You'd be surprised how well the message went down. I know I was. Seems there was a real appetite for an end to the hostilities, or else the paramilitaries had had their fill of relentless, grinding conflict and couldn't stomach any more. They were tired of killing their own countrymen, but none of them wanted to be the first to say ''enough''. None of them had the nerve to raise the white flag and tender the olive branch. Their leaders couldn't afford to do that, as a matter of pride, until I came along and presented them with a dignified, face-saving excuse. Throwing in their lot with the Lightbringer wasn't a climb-down. It was the opposite, a way up and out of the morass of partisanship they'd become bogged down in.
The day came when there was a big powwow between me and every one of the faction leaders, just us sitting down in a room to seal our alliance once and for all. All of them knew by then that I was a displaced Englishman with complexion issues, and they had got past it. It didn't matter to them. I kept the mask on anyway at all times, because I knew it was helping to build a mystique around me. Across the region the Lightbringer was becoming this strange, not quite human figure, unknowable, a little monstrous perhaps, someone people talked about in slightly disbelieving whispers, an object of speculation and wondering, and that all served to foster my reputation and further my cause.
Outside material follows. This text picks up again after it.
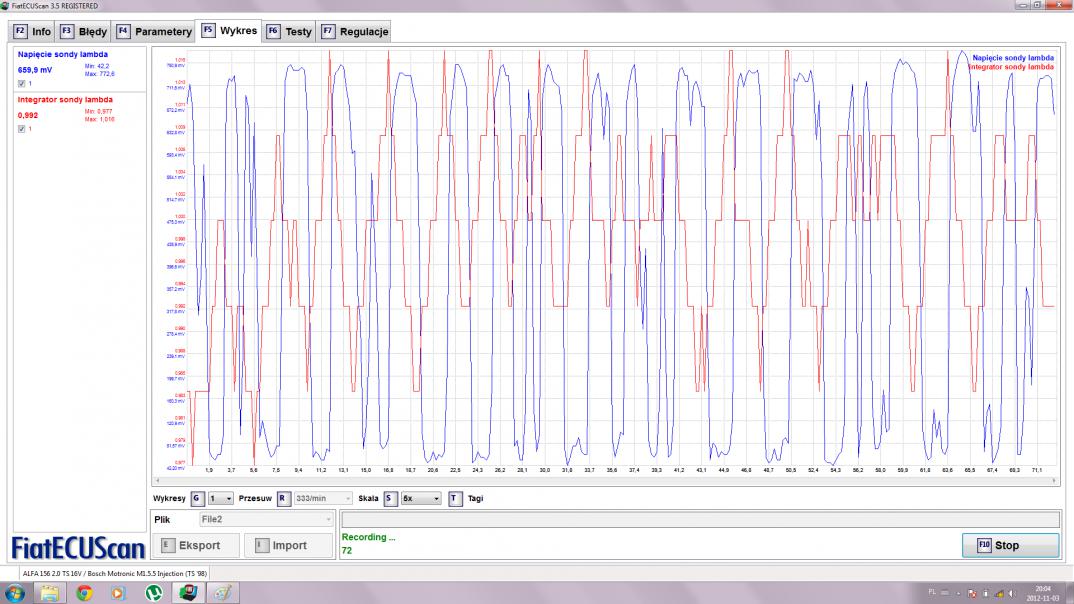Go to the Regulacje tab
But in that room, as we formally agreed to work together as a united force of Upper Freegyptians, it gradually became clear that the faction leaders were deferring to me. They kept looking to me to confirm or disagree with whatever they said. I realised that I was making all the running, setting the tone, and they were happily going along with it. When we got up from the table it was bear hugs and handclasps all round, and I could tell that quite without meaning to or trying to, I'd taken charge. I was the big shot now. I was top dog. There'd not been any election, any show of hands. I hadn't had to arm-wrestle a rival into submission or kill one of them just to show the others I meant business. By unspoken consent all the warlords had deferred to me. They seemed only too happy to pass the burden of command on to someone else. They were waiting for me to tell them what to do next. So I told them.
''We start training our men, together. We instil them with discipline. We forge them into a unit, a single army. And we gather weapons. As much as we can. Every type that we can.''
That was three years ago. And here we are now.